In 1868, during the provisional government that followed the overthrow of Isabella II, Queen of Spain arms of national character was adopted; This 1868 arms created the present-day arrangement of elements in the shield. The "national arms" and "royal arms" coexisted after the restoration of the monarchy. In 1931, the "national arms" were revised into the royal arms, replacing the former lesser arms of the King (i.e. quarterly Castile and León). The monarchy was abolished later that year.

When Juan Carlos, grandson of Alfonso XIII (the last king of Spain), was chosen to be the successor of General Francisco Franco, the arms adopted for his use in 1971 as Prince of Spain was quarterly Castile, Leon, Aragon, and Navarre. The heraldic achievement also included the collar of the Order of the Golden Fleece, the Cross of Burgundy and the yoke and bundle of arrows formerly used by the Catholic Monarchs, the same arms he would use as King. Upon Felipe VI's ascension to the throne in 2014, the cross, yoke, and arrows were dropped from the royal arms.

==Blazon==
The blazoning of the coat of arms of the King of Spain is set out in Royal Decree 527/2014, 20 June, an amendment to Title II of Spanish Royal Decree 1511/1977 adopting Flags, Standards, Guidons, Insignia and Emblems Regulation. The coat of arms was adopted when King Felipe VI was proclaimed as King of Spain.

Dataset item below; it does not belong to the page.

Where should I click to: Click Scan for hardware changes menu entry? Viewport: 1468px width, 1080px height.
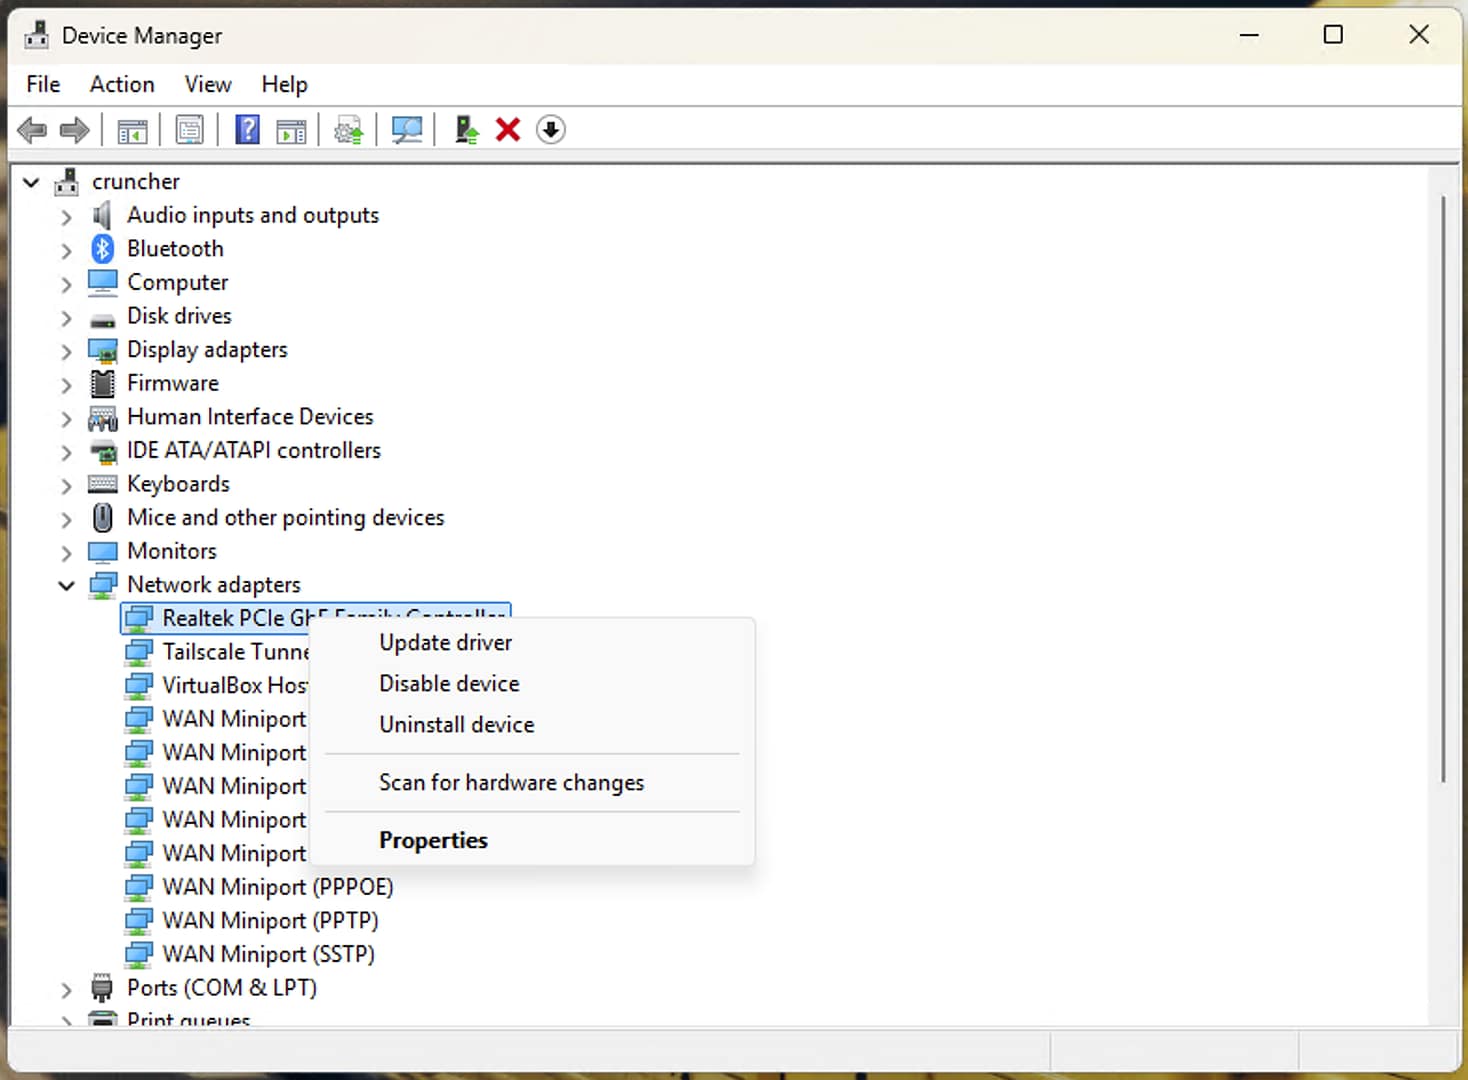click(511, 783)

The shield is divided into four-quarters, blazoned as follows:

- 1st, gules a castle or, triple-embattled and voided gate and windows, with three towers each triple-turreted, of the field, masoned sable and ajoure azure, which is for Castile;
- 2nd, argent a lion rampant purpure crowned or, langued and armed, of the second, which is for León;
- 3rd, or, four pallets gules, which is for Aragon;
- 4th, gules a cross, saltire and orle of chains linked together or, a centre point vert, which is for Navarre;

Argent enté en point, with a pomegranate proper seeded gules, supported, sculpted and leafed in two leaves vert, which is for Granada.

Inescutcheon azure bordure gules, three fleurs-de-lys or, which is for Bourbon-Anjou. This is not an inescutcheon of pretence, but one in use by monarchs and states, in this case the Spanish Royal Family to show their descent from the French House of Bourbon through the Anjou line.

All surrounded by the collar of the Golden Fleece and crowned with a crown of the same metal and precious stones, with eight rosettes, five visible, and eight pearls interspersed, closed at the top by eight diadems also adorned with pearls and surmounted by a cross on a globe, which is the royal crown of Spain.

In 1969, General Francisco Franco appointed Juan Carlos I as his "successor to the Headship of the Spanish state with the title of King" but gave him the new title of Prince of Spain instead of the traditional title of Prince of Asturias. From 1971 to 1975, Juan Carlos as Prince of Spain used a coat of arms which was virtually identical to the one later adopted when he became King in 1975. Earlier coat of arms differed only that it featured the royal crown of a Crown Prince of Spain, the King's royal crown has eight half-arches of which five are visible, while the Prince's one has only four half-arches of which three are visible. Joined to the shield was the red saltire of Burgundy and, to the dexter and sinister of the base point, the yoke gules in its natural position with ribbons, of the field, and the sheaf of five arrows gules with the arrowheads inverted and ribbons, of the field, which used to be the symbol of the Catholic Monarchs of Spain.

The cross of Burgundy, the yoke and arrows had not been used by any Spanish monarch since the Catholic Monarchs and were added to symbolize the Movimiento Nacional.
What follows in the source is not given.